Lee Fang reports at The Intercept:
For all its appeal to corporations, CISA represents a major new privacy threat to individual citizens. It lays the groundwork for corporations to feed massive amounts of communications to private consortiums and the federal government, a scale of cooperation even greater than that revealed by Snowden. The law also breaks new ground in suppressing pushback against privacy invasions; in exchange for channeling data to the government, businesses are granted broad legal immunity from privacy lawsuits — potentially leaving consumers without protection if companies break privacy promises that would otherwise keep information out of the hands of authorities.

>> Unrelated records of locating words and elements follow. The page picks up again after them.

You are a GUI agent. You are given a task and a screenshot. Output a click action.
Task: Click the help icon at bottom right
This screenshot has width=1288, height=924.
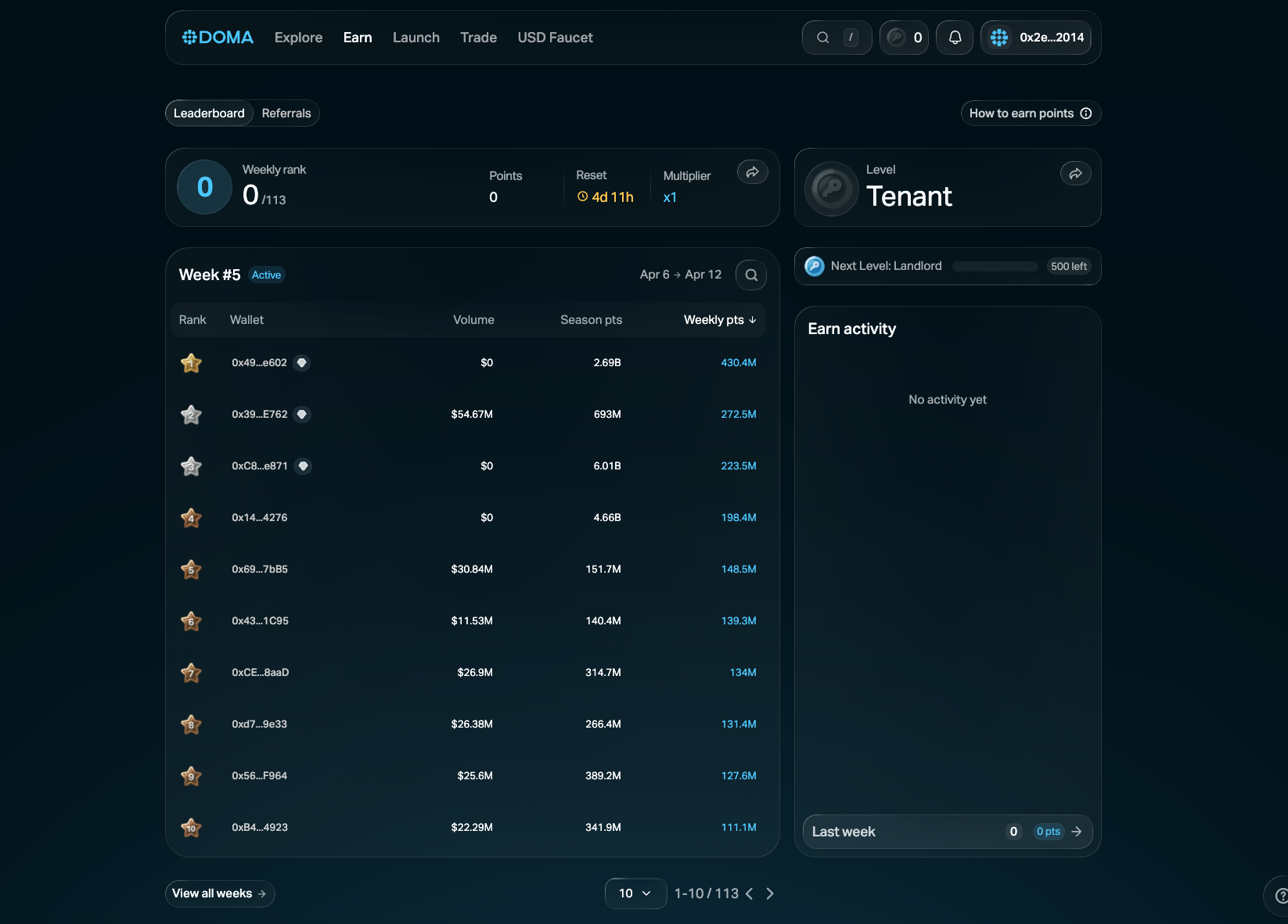pyautogui.click(x=1280, y=896)
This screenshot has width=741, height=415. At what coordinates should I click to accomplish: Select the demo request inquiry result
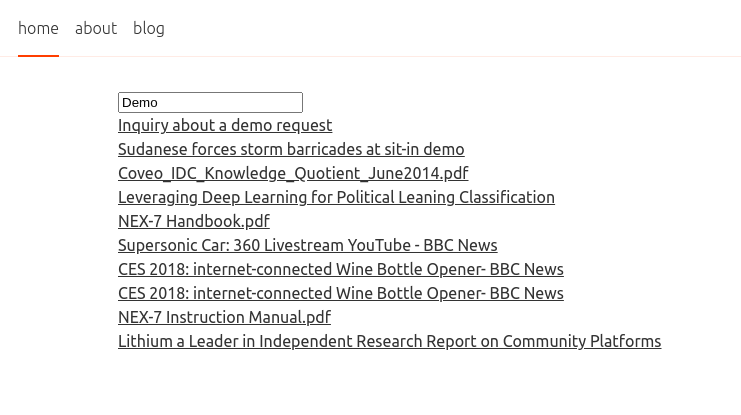[225, 125]
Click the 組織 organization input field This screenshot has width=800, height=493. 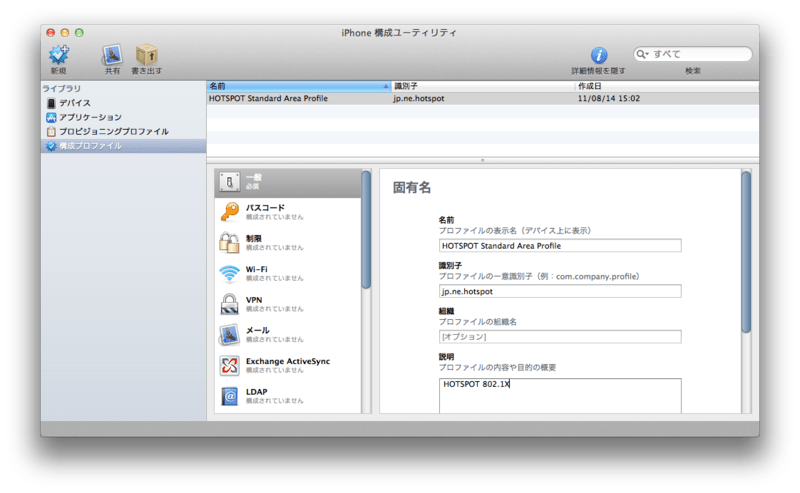click(560, 337)
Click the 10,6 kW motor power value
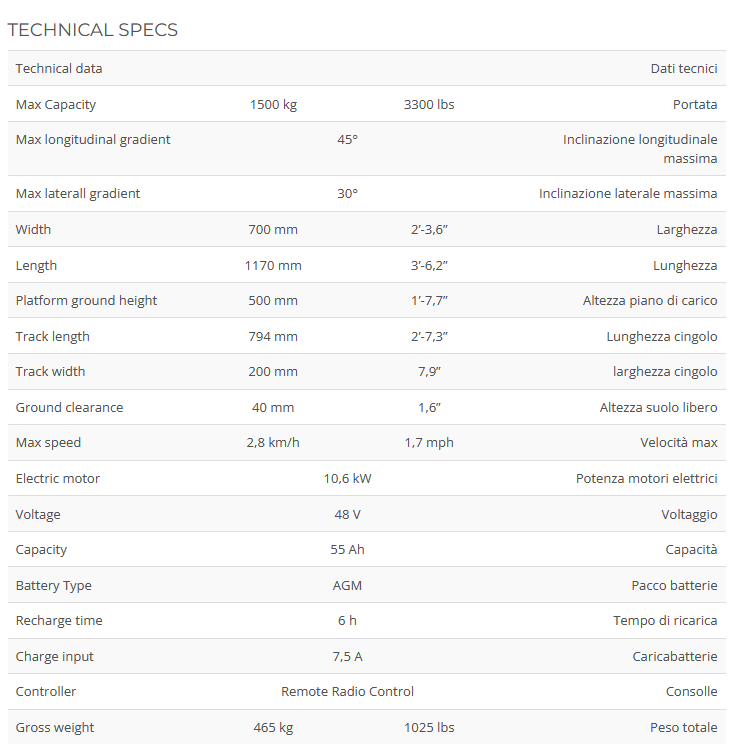This screenshot has height=749, width=736. [x=347, y=479]
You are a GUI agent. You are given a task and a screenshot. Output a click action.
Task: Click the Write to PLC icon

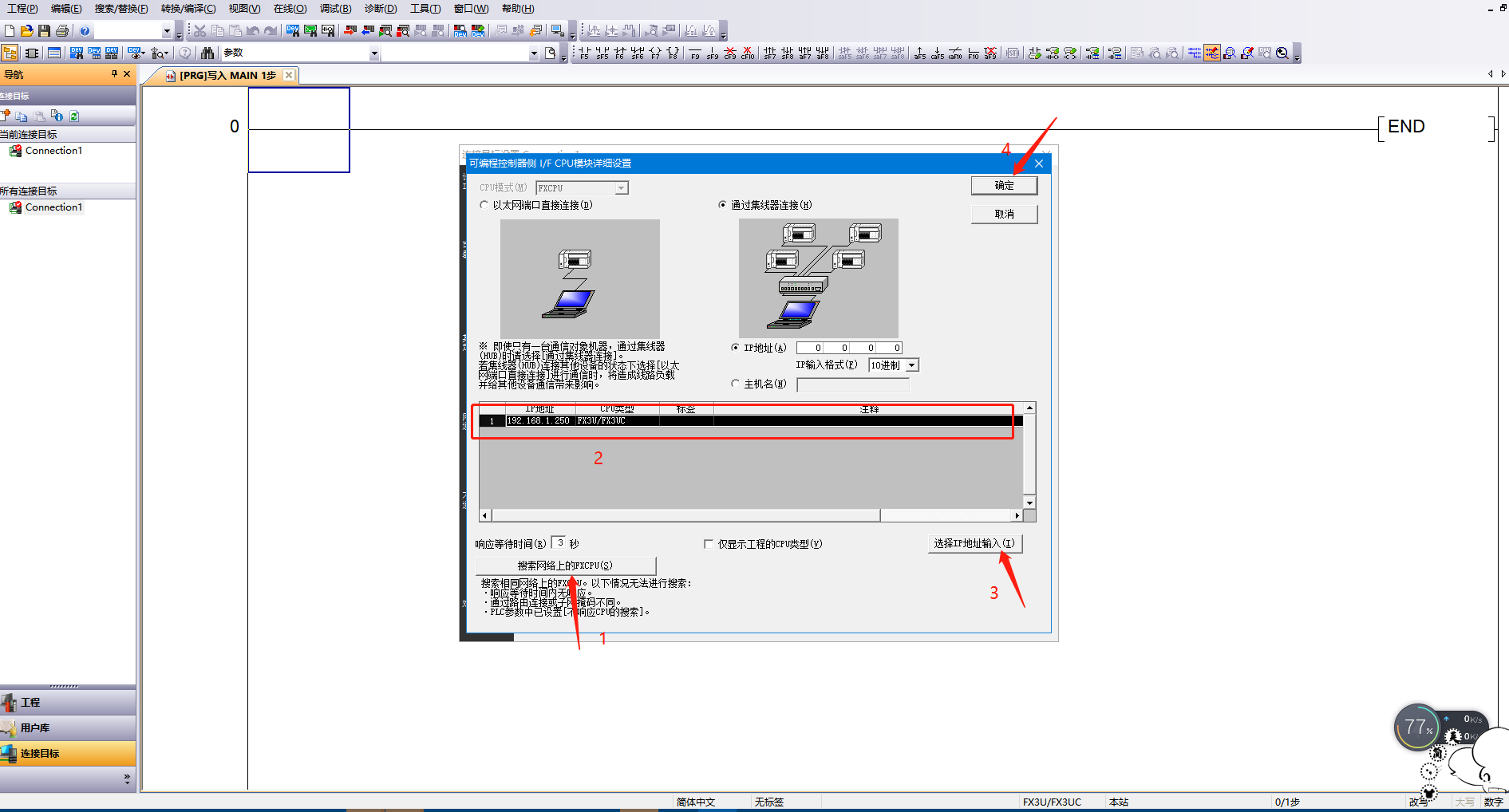coord(349,31)
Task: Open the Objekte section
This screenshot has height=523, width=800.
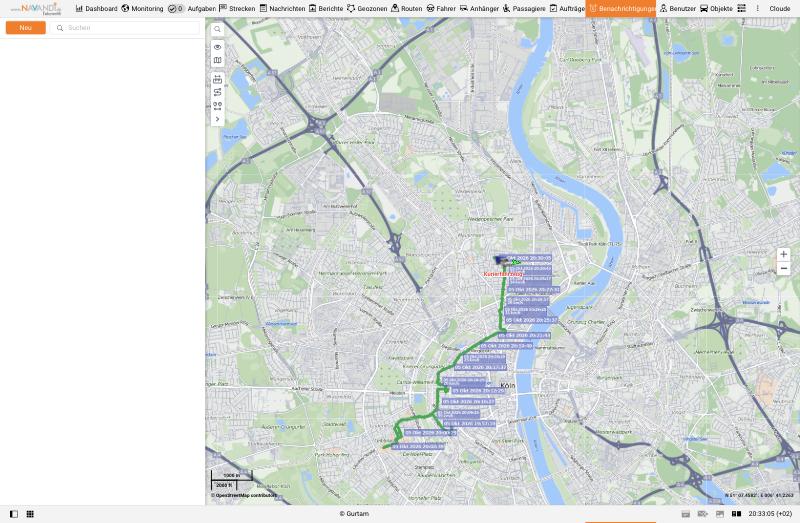Action: coord(716,9)
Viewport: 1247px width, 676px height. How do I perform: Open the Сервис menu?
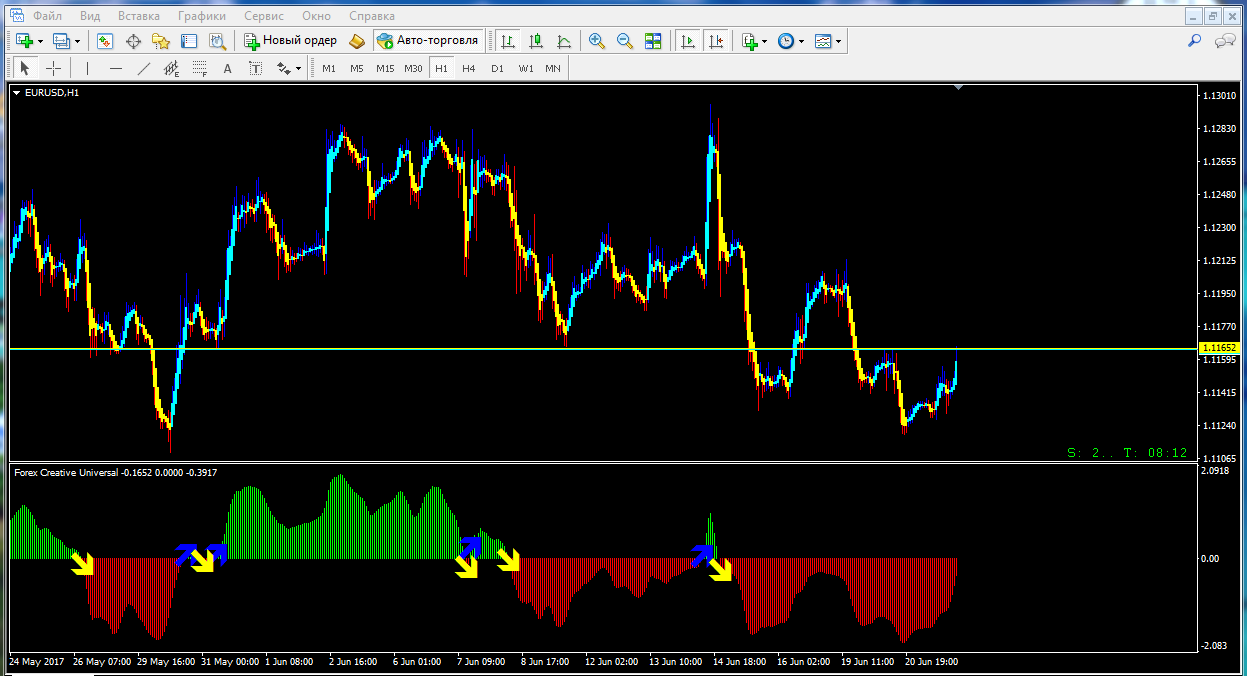click(263, 16)
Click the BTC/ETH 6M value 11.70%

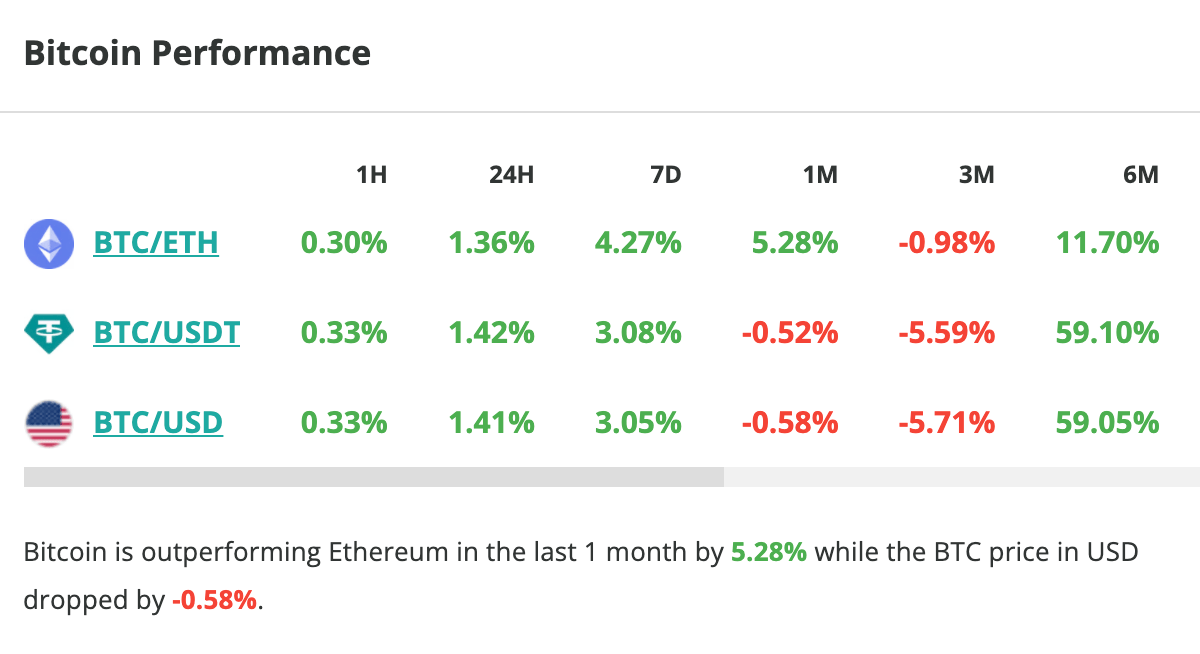pos(1107,243)
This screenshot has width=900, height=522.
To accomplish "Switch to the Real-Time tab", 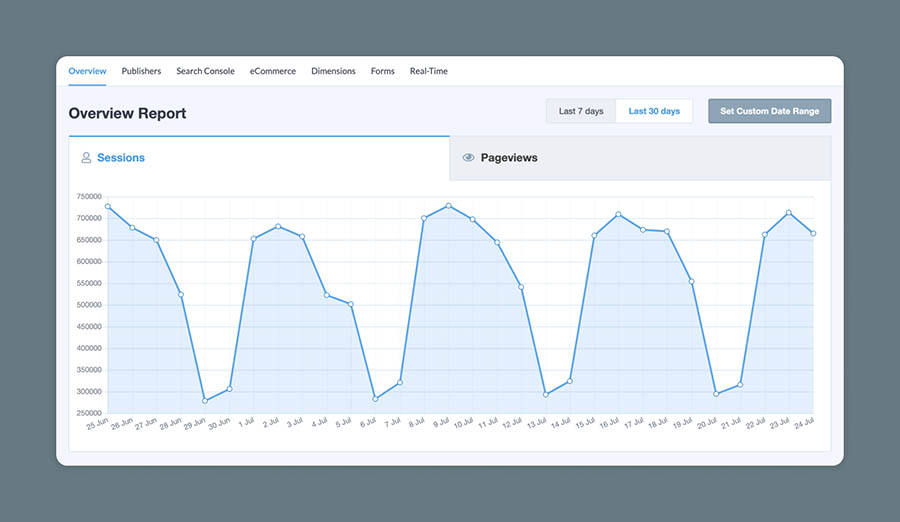I will [x=429, y=71].
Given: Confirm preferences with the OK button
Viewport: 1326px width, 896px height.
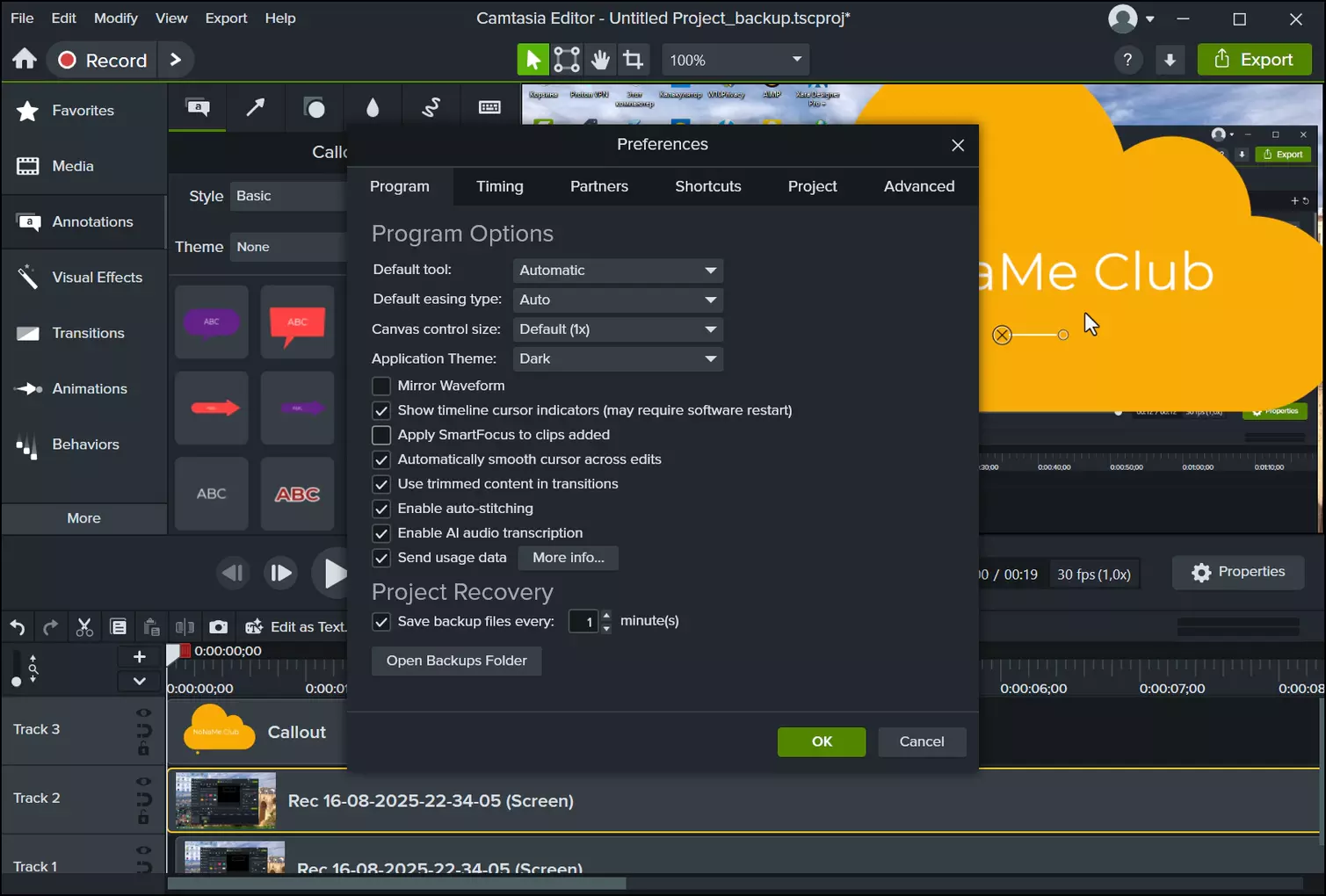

Ostensibly, CISA is supposed to help businesses guard against cyber attacks by sharing information on threats with one another and with the government. Attempts must be made to filter personal information out of the pool of data that is shared. But the legislation — at least as marked up by the Senate Intelligence Committee — provides an expansive definition of what can be construed as a cyber security threat, including any information for responding to or mitigating “an imminent threat of death, serious bodily harm, or serious economic harm,” or that is potentially related to threats relating to weapons of mass destruction, threats to minors, identity theft, espionage, protection of trade secrets, and other possible offenses. Asked at a hearing in February how quickly such information could be shared with the FBI, CIA, or NSA, Deputy Undersecretary for Cybersecurity Phyllis Schneck replied, “fractions of a second.” …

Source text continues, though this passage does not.